PHOENIX – The Nash Jazz Club in downtown Phoenix is hosting a new multiyear “Women in Jazz” initiative to address gender inequities in jazz music. The initiative includes The Nash Jazz DivAZ program, which teaches middle- and high-school girls concert jazz music.
The Nash has been a staple in downtown Phoenix since 2012 and has focused on “celebrating the rich tradition and ongoing innovation of jazz,” according to its website, but recently its efforts have shifted to getting more young women involved in the genre.
“It’s really not our goal to only play with women, and it’s unrealistic to have that expectation,” said Mary Petrich, who is the artistic director of the women’s initiative. “I am also a player, and I love my male colleagues. However, it is important that we feel that we have women leaders, as many women leaders as we have men leaders. … If they feel confident and strong going out into any musical situation, then we’ve done our job.”
Petrich, an experienced saxophonist who teaches the Jazz DivAZ classes, has experienced the gender inequities of jazz firsthand and knows the importance of changing the culture.
“I’ve had guy colleagues telling me that girls can’t play jazz to my face. I’ve had colleagues say that they should be sitting in my seat, they should be playing the chair that I’m playing, they should be teaching in the position I’m teaching,” Petrich said.
The changing culture is exemplified by Jazz DivAZ students such as bassist Summer Lee, who is 15.
“I think it’s important because women are half the population and we want to contribute our own sound to this. I think it’s great that The Nash has a program that will train young women to start learning how to play music where we can make mistakes, and so if we want to go out into the real world and play, we can help to do our best,” Lee said.
Lee plays both cello and bass and has not only felt an improvement in her music and her ability to stay on beat but has also learned a more valuable life lesson from the classes.
“Jazz has taught me to listen to those around you,” she said.
Other students mentioned improvements such as better soloing and being more confident in their play after taking the classes. Some said it even helped them in their school bands.
The Women in Jazz initiative extends beyond the DivAZ program: Nationally renowned saxophonist Roxy Coss kicked off the initiative with a performance at The Nash Jazz Club in October.
“I think it’s powerful,” Petrich said of Coss’ performance. “You can say, ‘We need women,’ and judge; you can just talk until you’re blue in the face.

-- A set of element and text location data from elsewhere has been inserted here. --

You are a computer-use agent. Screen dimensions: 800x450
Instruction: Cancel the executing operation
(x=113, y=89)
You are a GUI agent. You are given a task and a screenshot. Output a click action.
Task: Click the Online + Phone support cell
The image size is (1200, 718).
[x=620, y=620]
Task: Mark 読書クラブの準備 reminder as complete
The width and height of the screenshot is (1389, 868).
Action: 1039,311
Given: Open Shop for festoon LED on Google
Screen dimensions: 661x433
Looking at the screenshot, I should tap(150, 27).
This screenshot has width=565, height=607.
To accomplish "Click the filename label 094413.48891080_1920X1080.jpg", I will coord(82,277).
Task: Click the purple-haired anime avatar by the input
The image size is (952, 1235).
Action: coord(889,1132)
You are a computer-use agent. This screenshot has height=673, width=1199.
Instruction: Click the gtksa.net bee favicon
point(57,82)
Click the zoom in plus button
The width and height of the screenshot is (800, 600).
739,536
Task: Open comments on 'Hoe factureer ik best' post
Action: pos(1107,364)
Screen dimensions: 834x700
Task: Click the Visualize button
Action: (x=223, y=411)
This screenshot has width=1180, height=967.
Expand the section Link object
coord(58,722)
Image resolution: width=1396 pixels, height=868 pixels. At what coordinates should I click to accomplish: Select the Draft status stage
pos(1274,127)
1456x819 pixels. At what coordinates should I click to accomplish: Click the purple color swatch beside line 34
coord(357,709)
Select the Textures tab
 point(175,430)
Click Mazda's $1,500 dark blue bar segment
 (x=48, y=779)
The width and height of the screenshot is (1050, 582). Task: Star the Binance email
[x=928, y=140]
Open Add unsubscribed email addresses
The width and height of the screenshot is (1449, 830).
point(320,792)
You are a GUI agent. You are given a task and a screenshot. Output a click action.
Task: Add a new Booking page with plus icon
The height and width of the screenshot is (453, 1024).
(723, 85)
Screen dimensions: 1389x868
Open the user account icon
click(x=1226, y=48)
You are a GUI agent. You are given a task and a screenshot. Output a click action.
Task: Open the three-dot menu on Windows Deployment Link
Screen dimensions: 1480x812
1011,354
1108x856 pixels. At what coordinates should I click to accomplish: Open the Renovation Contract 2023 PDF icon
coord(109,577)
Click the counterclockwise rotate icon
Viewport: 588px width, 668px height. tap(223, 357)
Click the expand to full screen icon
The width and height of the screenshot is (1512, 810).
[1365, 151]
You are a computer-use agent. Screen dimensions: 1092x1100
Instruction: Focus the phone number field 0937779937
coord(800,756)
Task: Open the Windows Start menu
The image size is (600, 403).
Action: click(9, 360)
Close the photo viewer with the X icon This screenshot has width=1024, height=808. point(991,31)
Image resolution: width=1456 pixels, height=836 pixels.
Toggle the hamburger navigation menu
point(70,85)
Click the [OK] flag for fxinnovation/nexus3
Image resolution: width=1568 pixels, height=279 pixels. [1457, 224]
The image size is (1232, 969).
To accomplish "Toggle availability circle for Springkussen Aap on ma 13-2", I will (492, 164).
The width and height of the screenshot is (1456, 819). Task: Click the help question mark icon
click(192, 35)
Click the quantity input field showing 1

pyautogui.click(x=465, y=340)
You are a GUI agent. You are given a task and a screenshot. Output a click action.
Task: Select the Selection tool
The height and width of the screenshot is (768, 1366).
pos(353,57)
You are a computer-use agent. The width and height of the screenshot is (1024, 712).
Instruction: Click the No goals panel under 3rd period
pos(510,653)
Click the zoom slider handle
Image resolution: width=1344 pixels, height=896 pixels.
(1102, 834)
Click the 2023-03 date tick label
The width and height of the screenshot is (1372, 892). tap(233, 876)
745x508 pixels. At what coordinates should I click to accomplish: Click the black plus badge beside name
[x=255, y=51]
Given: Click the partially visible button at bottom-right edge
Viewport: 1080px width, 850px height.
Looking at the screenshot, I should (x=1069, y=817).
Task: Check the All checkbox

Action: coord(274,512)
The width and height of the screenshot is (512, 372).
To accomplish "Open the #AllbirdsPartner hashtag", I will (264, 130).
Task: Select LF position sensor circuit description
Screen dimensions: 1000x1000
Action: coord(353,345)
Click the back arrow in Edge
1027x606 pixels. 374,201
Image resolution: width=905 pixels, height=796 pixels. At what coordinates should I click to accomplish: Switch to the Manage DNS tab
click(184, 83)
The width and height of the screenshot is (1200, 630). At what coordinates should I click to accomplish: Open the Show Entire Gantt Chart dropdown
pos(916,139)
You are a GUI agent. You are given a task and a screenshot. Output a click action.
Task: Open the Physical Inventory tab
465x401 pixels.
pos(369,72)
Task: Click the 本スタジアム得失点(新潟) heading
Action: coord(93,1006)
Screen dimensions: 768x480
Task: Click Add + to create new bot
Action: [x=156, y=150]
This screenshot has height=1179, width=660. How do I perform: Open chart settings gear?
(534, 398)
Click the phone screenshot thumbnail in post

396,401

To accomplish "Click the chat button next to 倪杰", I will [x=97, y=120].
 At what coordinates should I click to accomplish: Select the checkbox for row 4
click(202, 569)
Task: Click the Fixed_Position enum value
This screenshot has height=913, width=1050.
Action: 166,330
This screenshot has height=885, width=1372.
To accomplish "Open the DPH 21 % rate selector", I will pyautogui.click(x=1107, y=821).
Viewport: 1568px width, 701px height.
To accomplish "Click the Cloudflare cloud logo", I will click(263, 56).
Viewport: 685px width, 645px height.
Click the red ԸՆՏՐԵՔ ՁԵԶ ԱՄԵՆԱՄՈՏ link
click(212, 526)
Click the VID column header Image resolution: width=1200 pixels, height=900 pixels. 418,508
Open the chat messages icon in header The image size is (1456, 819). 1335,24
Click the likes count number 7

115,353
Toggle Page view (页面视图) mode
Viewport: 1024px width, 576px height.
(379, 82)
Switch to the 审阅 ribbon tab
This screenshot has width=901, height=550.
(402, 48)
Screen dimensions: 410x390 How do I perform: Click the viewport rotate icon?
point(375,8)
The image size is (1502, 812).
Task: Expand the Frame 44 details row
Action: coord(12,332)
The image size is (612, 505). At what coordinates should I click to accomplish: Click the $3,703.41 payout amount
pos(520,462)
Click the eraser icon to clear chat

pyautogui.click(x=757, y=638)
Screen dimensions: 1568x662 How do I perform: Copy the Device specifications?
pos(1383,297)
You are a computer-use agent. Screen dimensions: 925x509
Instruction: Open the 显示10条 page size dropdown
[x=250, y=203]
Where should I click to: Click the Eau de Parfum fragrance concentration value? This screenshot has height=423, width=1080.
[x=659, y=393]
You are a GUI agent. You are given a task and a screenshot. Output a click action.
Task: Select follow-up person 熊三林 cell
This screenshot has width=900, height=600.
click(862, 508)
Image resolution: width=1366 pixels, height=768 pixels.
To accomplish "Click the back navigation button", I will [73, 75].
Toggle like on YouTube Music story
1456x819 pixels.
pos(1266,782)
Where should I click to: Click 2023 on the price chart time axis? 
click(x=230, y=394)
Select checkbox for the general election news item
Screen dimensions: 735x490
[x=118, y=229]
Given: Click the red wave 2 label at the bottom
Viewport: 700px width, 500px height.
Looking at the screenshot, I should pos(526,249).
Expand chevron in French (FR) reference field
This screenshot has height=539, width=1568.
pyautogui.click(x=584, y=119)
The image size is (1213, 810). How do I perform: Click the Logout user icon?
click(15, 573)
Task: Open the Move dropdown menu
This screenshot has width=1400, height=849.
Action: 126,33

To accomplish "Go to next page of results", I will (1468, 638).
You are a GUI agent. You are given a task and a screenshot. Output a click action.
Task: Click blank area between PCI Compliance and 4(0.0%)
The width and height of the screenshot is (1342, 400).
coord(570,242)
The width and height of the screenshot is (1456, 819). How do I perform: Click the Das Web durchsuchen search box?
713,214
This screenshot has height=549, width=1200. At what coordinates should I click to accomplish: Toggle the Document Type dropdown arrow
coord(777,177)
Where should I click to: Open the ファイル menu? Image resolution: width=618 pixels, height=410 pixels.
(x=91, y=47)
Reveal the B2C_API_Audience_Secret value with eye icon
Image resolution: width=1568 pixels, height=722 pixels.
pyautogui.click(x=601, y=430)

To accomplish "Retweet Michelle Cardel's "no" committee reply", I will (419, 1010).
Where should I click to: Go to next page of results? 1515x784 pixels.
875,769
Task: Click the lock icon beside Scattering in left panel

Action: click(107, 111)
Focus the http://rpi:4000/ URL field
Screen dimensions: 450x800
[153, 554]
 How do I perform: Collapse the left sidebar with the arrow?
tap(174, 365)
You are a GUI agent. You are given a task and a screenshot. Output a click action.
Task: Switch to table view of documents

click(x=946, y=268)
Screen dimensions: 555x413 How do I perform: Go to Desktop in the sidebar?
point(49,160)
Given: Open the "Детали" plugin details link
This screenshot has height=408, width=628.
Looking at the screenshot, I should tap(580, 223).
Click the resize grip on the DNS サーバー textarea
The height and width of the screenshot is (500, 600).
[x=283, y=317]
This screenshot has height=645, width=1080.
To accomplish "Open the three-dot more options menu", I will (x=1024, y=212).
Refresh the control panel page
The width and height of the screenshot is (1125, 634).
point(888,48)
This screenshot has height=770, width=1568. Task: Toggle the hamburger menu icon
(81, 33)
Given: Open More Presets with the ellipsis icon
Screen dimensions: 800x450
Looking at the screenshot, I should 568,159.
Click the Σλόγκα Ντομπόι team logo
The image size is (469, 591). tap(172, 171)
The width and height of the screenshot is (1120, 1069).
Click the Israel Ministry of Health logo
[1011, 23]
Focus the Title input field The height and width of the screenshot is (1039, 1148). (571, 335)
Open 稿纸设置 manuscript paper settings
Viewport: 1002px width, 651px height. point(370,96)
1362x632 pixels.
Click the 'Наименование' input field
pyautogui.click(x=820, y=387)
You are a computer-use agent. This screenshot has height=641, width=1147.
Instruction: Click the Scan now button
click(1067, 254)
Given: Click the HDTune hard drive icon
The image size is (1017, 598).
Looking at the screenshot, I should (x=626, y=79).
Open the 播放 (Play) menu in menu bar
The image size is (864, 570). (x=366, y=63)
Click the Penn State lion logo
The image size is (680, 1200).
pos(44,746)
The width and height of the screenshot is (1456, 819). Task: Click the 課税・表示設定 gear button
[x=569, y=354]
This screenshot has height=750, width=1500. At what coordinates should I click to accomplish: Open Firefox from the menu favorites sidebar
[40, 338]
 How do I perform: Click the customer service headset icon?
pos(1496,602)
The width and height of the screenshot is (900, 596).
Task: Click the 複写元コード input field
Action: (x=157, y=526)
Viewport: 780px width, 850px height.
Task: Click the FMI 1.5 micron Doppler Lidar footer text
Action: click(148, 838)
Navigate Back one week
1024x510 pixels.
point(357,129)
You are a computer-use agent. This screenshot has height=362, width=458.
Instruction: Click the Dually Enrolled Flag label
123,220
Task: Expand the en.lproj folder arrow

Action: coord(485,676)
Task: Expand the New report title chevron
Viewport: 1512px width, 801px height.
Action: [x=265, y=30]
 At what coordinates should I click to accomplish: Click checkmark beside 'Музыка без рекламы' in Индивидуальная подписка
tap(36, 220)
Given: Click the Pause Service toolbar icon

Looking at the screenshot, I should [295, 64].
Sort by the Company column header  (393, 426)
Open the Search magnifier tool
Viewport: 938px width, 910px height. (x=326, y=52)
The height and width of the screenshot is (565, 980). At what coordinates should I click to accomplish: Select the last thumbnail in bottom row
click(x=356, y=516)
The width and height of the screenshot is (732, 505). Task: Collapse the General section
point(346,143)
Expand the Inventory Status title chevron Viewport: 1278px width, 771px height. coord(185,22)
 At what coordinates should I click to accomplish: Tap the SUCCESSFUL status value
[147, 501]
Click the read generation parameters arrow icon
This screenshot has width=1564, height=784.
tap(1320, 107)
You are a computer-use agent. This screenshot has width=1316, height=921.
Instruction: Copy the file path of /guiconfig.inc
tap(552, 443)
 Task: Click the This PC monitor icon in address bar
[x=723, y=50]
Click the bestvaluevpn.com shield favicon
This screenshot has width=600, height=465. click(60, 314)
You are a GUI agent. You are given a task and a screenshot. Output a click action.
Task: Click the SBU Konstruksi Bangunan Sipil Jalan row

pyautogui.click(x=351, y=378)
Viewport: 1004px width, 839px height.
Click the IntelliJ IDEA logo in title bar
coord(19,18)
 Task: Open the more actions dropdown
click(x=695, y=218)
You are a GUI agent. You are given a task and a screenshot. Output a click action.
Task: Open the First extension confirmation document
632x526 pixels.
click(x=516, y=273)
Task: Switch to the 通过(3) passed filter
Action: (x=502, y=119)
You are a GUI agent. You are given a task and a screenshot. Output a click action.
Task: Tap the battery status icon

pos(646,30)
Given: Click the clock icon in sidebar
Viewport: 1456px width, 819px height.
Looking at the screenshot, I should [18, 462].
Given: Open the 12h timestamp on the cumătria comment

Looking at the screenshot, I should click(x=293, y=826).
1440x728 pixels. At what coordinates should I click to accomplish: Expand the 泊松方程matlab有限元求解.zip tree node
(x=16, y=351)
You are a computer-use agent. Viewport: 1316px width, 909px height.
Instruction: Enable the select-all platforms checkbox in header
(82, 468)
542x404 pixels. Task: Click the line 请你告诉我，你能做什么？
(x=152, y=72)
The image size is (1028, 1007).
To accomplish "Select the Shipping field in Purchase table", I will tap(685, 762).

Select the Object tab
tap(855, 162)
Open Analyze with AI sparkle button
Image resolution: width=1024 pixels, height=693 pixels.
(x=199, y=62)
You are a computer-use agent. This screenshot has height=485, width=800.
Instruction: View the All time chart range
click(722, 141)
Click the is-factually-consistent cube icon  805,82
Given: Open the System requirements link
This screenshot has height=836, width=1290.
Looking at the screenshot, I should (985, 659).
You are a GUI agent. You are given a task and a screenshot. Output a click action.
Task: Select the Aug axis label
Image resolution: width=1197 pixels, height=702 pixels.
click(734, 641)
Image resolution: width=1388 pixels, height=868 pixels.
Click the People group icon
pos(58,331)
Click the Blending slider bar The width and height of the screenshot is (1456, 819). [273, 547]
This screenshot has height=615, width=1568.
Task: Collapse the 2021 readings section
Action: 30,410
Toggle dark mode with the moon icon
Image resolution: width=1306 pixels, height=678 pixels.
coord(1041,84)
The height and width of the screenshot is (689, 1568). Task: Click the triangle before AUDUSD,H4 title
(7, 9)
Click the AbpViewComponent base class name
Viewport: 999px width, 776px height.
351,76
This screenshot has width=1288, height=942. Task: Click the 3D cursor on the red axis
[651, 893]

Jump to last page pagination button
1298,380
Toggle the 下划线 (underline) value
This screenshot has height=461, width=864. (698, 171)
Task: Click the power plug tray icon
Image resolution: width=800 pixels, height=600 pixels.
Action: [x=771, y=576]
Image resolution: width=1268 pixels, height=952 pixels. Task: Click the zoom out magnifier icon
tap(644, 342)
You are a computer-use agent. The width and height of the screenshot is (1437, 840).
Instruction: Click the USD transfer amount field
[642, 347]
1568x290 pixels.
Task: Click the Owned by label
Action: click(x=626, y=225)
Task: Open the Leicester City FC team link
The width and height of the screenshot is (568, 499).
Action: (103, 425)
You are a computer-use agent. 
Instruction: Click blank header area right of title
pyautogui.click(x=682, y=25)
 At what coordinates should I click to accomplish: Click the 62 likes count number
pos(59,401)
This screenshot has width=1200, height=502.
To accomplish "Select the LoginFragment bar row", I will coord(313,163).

Until we see it, until I stand next to somebody who’s doing that and experience that energy – to me, that’s when it really becomes real.”
After the performance, there was a panel discussion allowing students to speak to role models and people who are changing the jazz landscape.
The Jazz DivAZ program will culminate with a live performance at 7 p.m. on Dec. 3 as part of the Nash Education Concert.